No school and no sitter to be had. No play date to scrounge up. So, despite howls of objection, the plan was 24 Hour Fitness and the Kid’s Club. For some reason it requires negotiations only previously experienced when engaging North Korea to get my kids to sit in front of a video for 45 minutes at 24 Hour Fitness. Interestingly, they beg to do the same activity at home.
The treaty signed, we headed to the gym only to find the Kid’s Club full. Curses.
This will happen I told myself, but deep down I felt a slight surge of panic. Exercise is now a crucial part of my life. I need it. It makes me feel strong, keeps me healthy, and is helping me maintain my 50 lbs weight loss (5 months and counting!). It also sets a good example for my kids, no matter how much they complain about the childcare arrangements.
I never once saw either of my parents do any physical activity. Exercise was an experience of no value in my household, although late-night binge eating was an olympic level sport. Neither exercise nor binge-eating were ever discussed, but I saw one and not the other. Guess which behavior I modeled?
So home I dragged them for an hour of cleaning. I called back to the gym. The Kid’s Club had an opening. Yes! Back into the car seats and back to 24 Hour Fitness we went.
Checked in, I whisked the boys to the TV Room of Doom and just as I signed them in the perky child care worker announced, “We close at noon.”
The clock on the wall said 11:31.
I was in a foul mood as I scrambled to the treadmill. I need to do 3 miles. I have to do 3 miles. I’ll never get in 3 miles. Never.

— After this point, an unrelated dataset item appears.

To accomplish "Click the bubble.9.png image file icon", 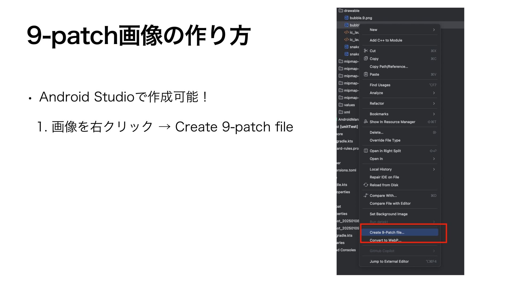I will click(347, 18).
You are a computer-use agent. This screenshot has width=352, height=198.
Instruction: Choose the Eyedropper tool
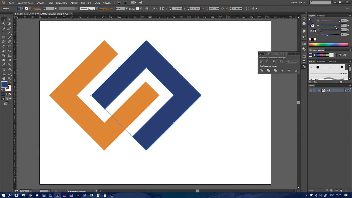pos(4,65)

I started at a 9:31 pace (6.3 mph).
I’ll never do it, I’m lucky to run 30 minutes at 9:31.
And then it hit me. What kind of fucking attitude is that?
I thought about something I never believed I would have had the ability to do.

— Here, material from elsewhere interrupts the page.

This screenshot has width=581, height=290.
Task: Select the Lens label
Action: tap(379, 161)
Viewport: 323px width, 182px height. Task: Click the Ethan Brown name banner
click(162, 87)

I thought about having the guts to leave an abusive relationship. I thought about sitting in my car day after day at work, crying. About how scared I was, but somehow one day I found the strength to say, “Fuck this shit,” and leave.
I increased my speed.
I thought about my son dying at birth. How I couldn’t imagine living with my soul cut in half. But somehow I picked myself up. I thought about how I am not only just living, but I actually have joy.

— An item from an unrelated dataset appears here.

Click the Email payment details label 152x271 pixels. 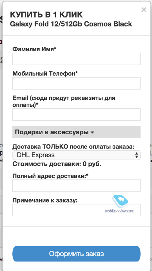pyautogui.click(x=64, y=101)
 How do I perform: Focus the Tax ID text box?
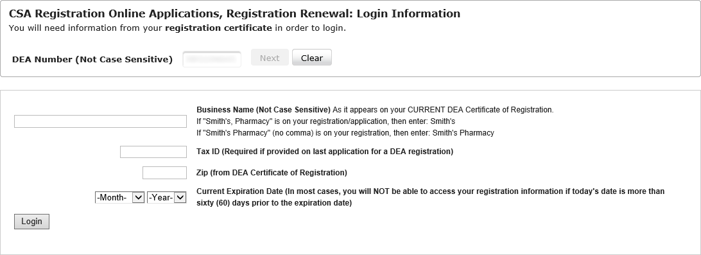tap(153, 152)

I increased my speed again.
I thought about the months my boys spent in the intensive care unit. How day after day I stumbled through my existence, but somehow I found a spark and reignited my fire.
I pushed myself harder.
I thought about Victor, my poor sweet Victor, born with tight and twisted muscles. How the doctors and therapists tried to soften the blow about his cerebral palsy. About what he wouldn’t be able to do. I thought about how I poured my fire into him and worked his gnarled limbs day after day until I sparked enough of a flame that he took over. I thought how his teachers say they have never seen a student squeeze every last drop out of himself.
I ran even faster.
I thought about my little bug, Oliver, whose tiny hands collapse on his pencil. How beads of sweat form as he tries to hold it the right way. When, in frustration, he wants to throw his pencil against the wall I ask, “What’s our motto?” “We never give up,” he chirps in his staccato, and then we hug and work on his grip again. Every day he digs so deep just to hold that Goddamn pencil. Once, very recently, he did it all on his own. Once with 5 years of trying. “If I can do it once, I can do it again,” I hear him telling himself and it makes me proud because I know where he got that attitude.
I stepped it up again.
I thought about having the courage to get divorced. A second time. How I mined depths I didn’t know I had to tell my kids. God, that was hard. But I did it and we are so much better for it.
I increased my pace again.
I thought about the dedication that it took to lose 50 lbs. How that was all me. Day after day after day.
I looked down. I was at a 8:37 pace (7 mph) and I finished out the 26 minutes feeling great.
I didn’t make it to 3 miles, but then again I’d never have believed I could run 2.8 miles in 26 minutes. But I did.